A Obama le ha faltado tiempo para declarar zona catastrófica a la mismísima Nueva York. Aquí, deberíamos esperar a que una comisión evaluara los daños y comunicara sus primeras conclusiones a los gobiernos de turno para que, en alguna de sus reuniones semanales, dictaminaran que un huracán había arrasado Barcelona, Madrid o ambas a la vez, y que se arbitraban medidas de ayuda excepcionales. Suena a broma, pero es lo que hay. Nos gusta mirar hacia otro lado, ocultar la cabeza bajo el ala, hasta que la realidad nos decapita. Si el Departamento de Trabajo estadounidense hubiese sido dirigido por nuestra ministra hispana del ramo, Fátima Báñez, probablemente estaría anunciando al mundo que la Costa Este saldría en breve de la crisis climatológica. Y lo habría hecho antes de que el ciclón arrancara el último roble sobre la fachada de nuestra propia casa.
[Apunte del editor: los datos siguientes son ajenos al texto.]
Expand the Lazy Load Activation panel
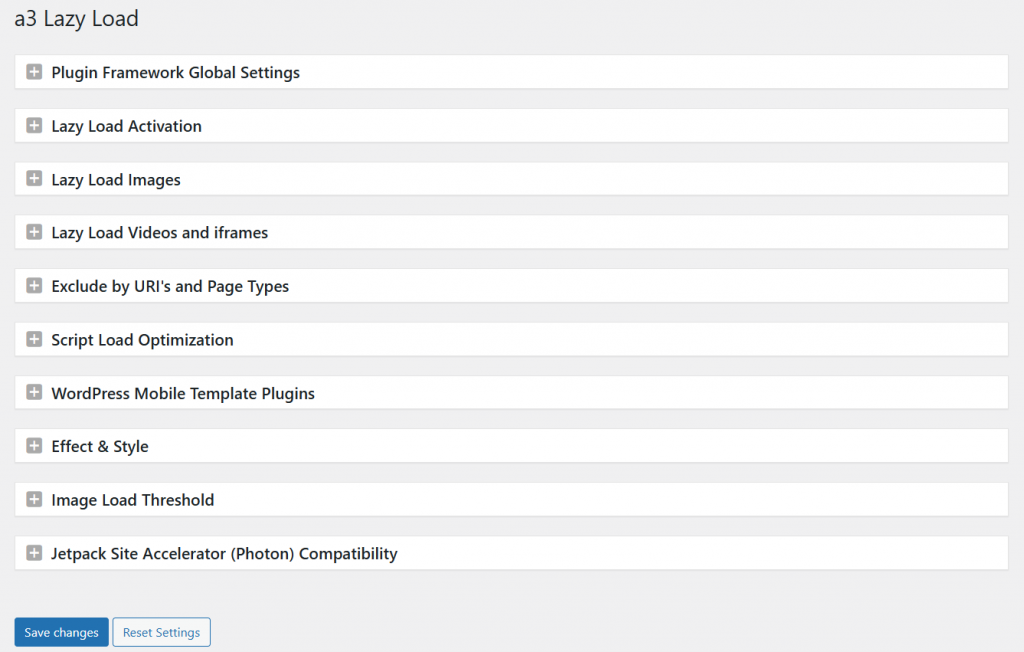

Tomemos un poco de té y pensemos. ¿Qué urgencia tiene la titular de la cartera de desempleo para intuir que España está saliendo de la crisis, que el año que viene se producirá un cambio de tendencia y crearemos puestos de trabajo? ¿A qué viene tamaño optimismo, cuando los analistas independientes hablan de un paro estratosférico en el 2013, que sitúan por encima del 27% y rozando los 6,5 millones de desempleados? ¿Acaso la ministra se ha transmutado en la Virgen de Fátima y quiere convencer a sus pastorcillos de que el sagrado corazón de la Inmaculada María vendrá en nuestra ayuda con carácter inmediato? Otro tanto sucede con el llamado banco malo. Nos están endosando a un zombi que intentará vender escombros inmobiliarios. Y si los números salen mal, que saldrán, no lo dude: pagaremos entre todos. Un interrogante final: ¿por qué nos mienten tanto?